**REQUIRED WORK:** Sift the material below and copy, unchanged, every line that contains the word "Open".

● ● ● ● ● ● ●

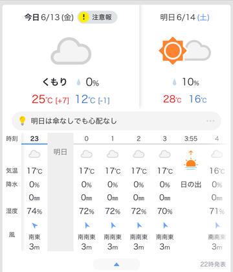Screen dimensions: 233x272
Task: Open tomorrow 6/14 (土) forecast header
Action: click(x=184, y=17)
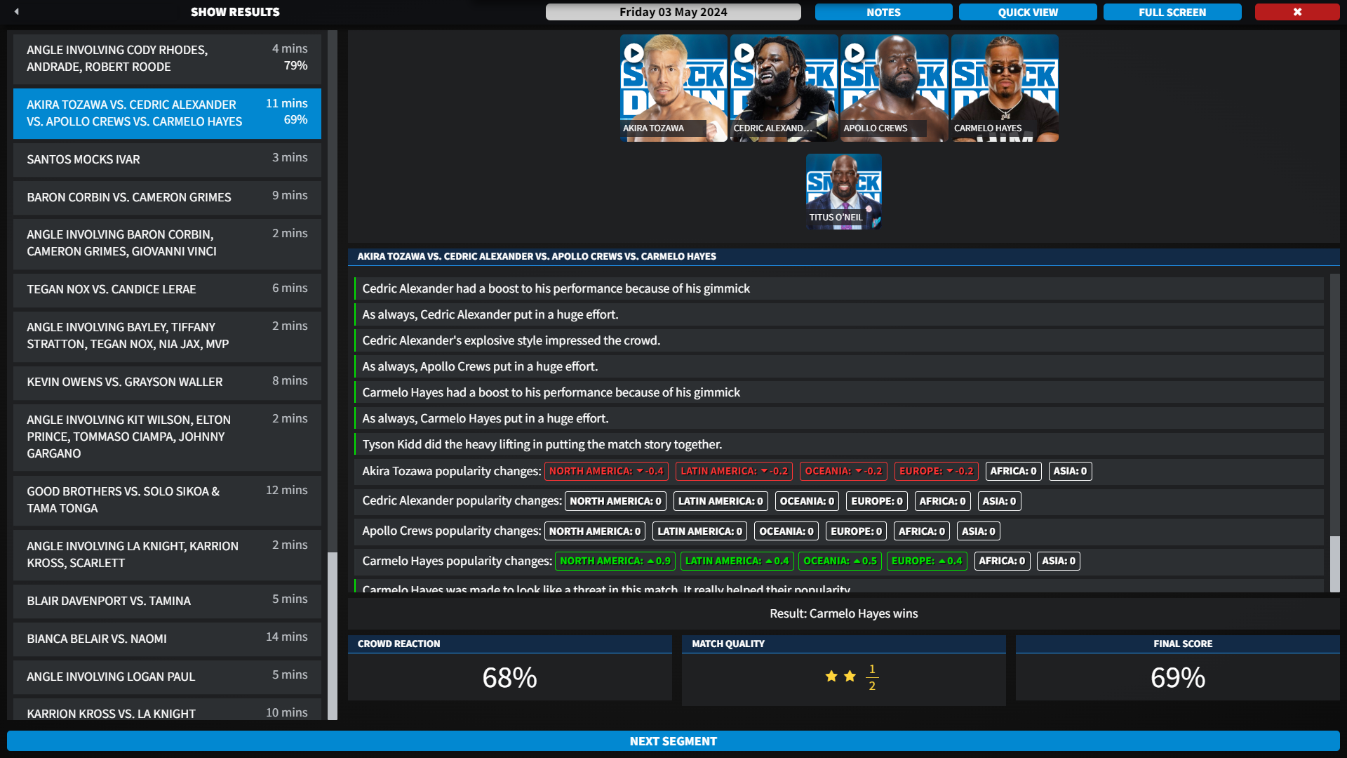
Task: Click play icon on Apollo Crews portrait
Action: (855, 53)
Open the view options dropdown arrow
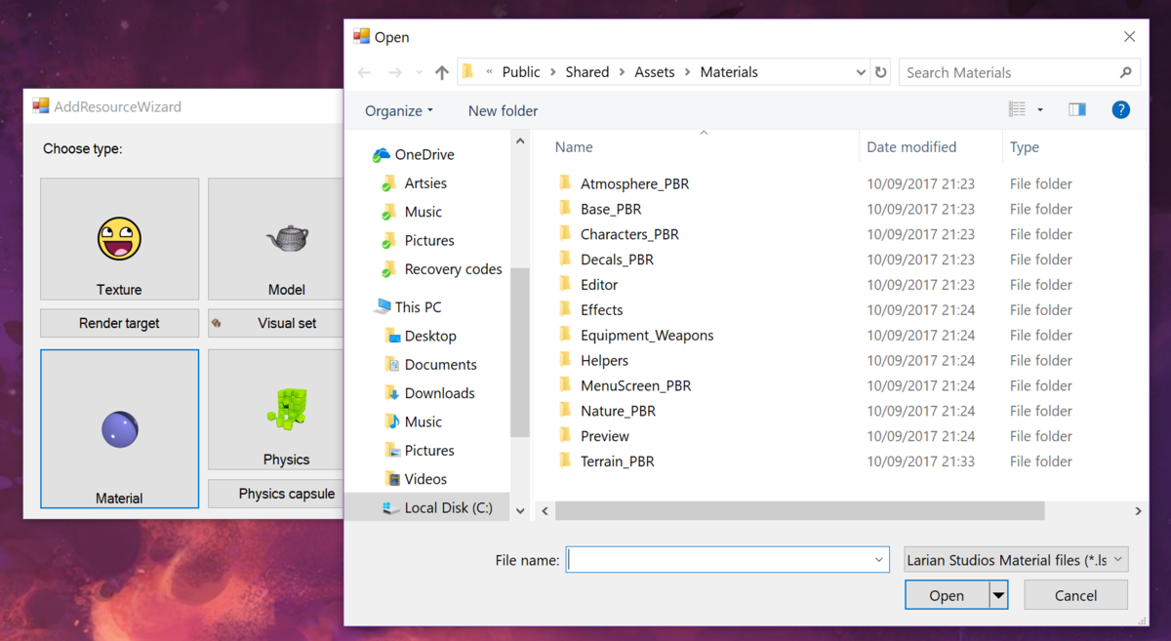Screen dimensions: 1171x641 click(x=1040, y=110)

● ● ● ● ● ● ●

**OUTPUT FOR THIS EXERCISE:**
Task: Open tomorrow 6/14 (土) forecast header
Open the view options dropdown arrow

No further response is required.